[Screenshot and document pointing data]
==*==

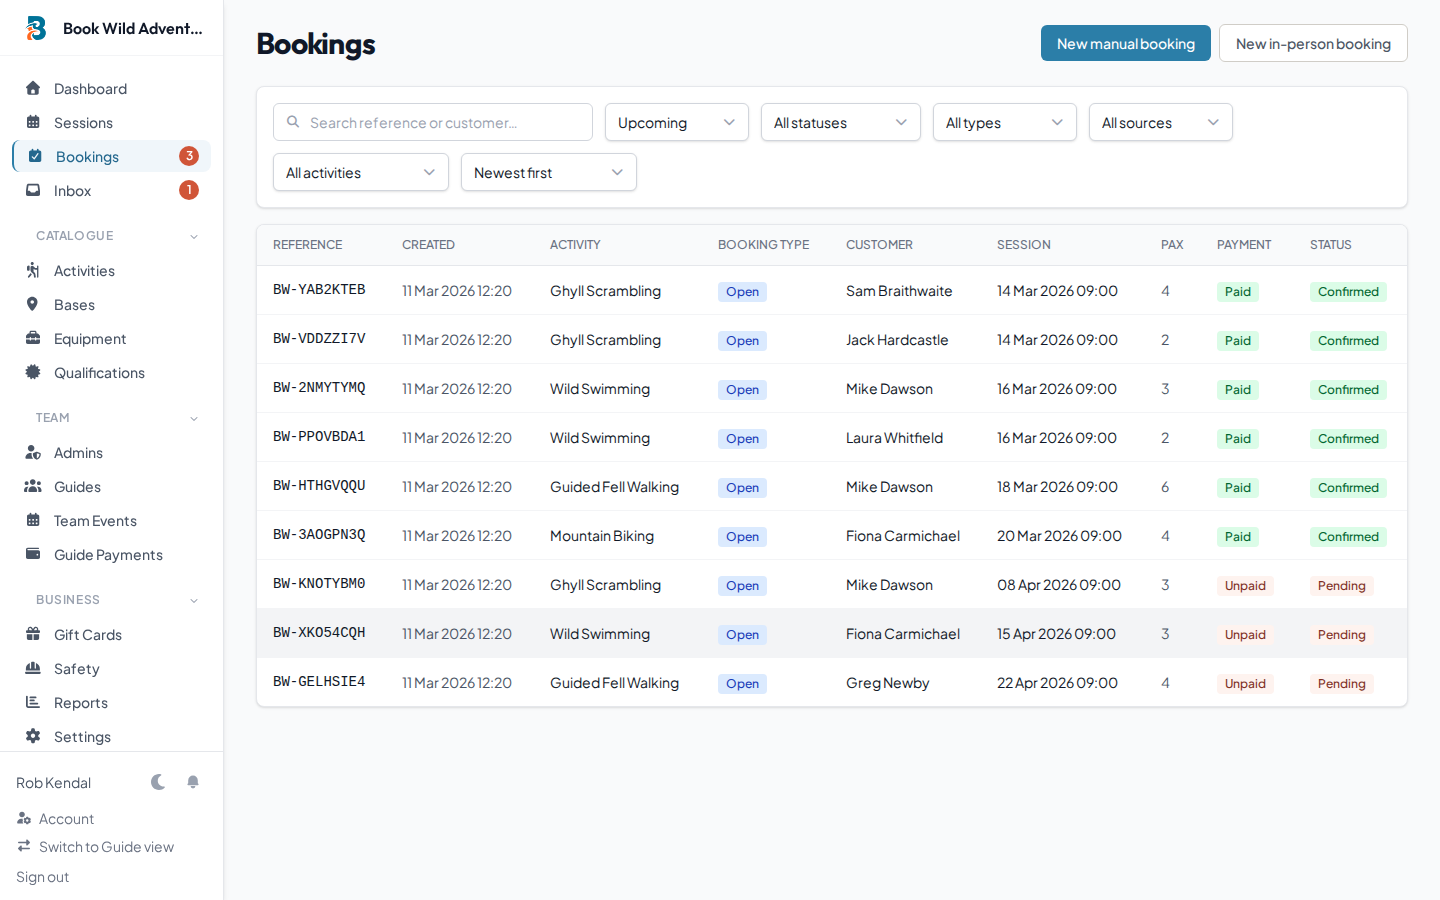The height and width of the screenshot is (900, 1440).
Task: Open Gift Cards under Business
Action: (x=90, y=634)
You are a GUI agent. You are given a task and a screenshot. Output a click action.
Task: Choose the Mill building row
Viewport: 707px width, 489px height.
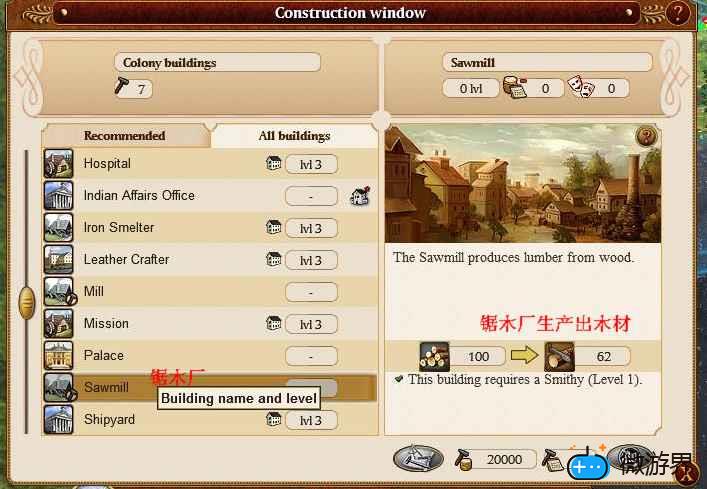(x=210, y=292)
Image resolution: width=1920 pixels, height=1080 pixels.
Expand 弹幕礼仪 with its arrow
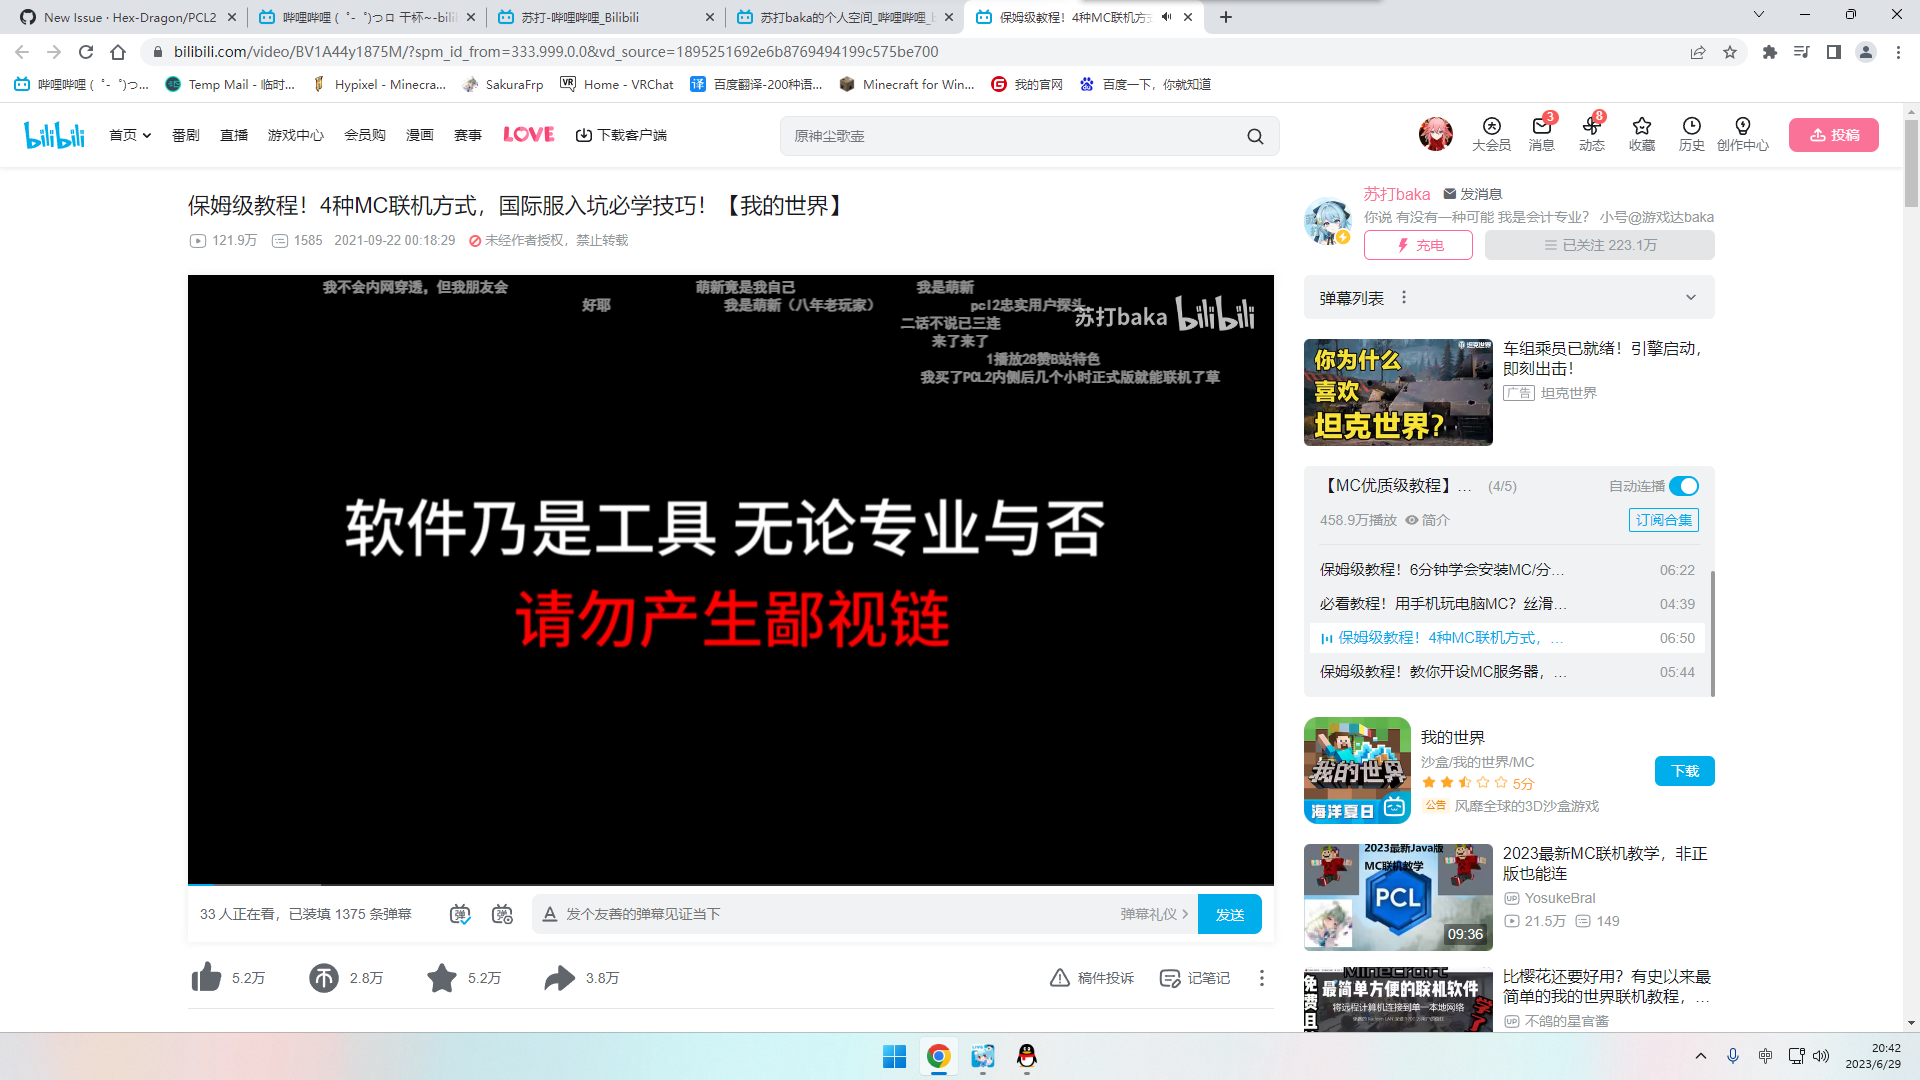(x=1184, y=913)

==*==

Exercise instructions >> Express the data from the line containing "Image resolution: width=1920" through the end, both ends included, as a numbered list, skipping blank lines and leaving out the pictures.

Output below >>
1. Image resolution: width=1920 pixels, height=1080 pixels.
2. Expand 弹幕礼仪 with its arrow
3. (x=1184, y=913)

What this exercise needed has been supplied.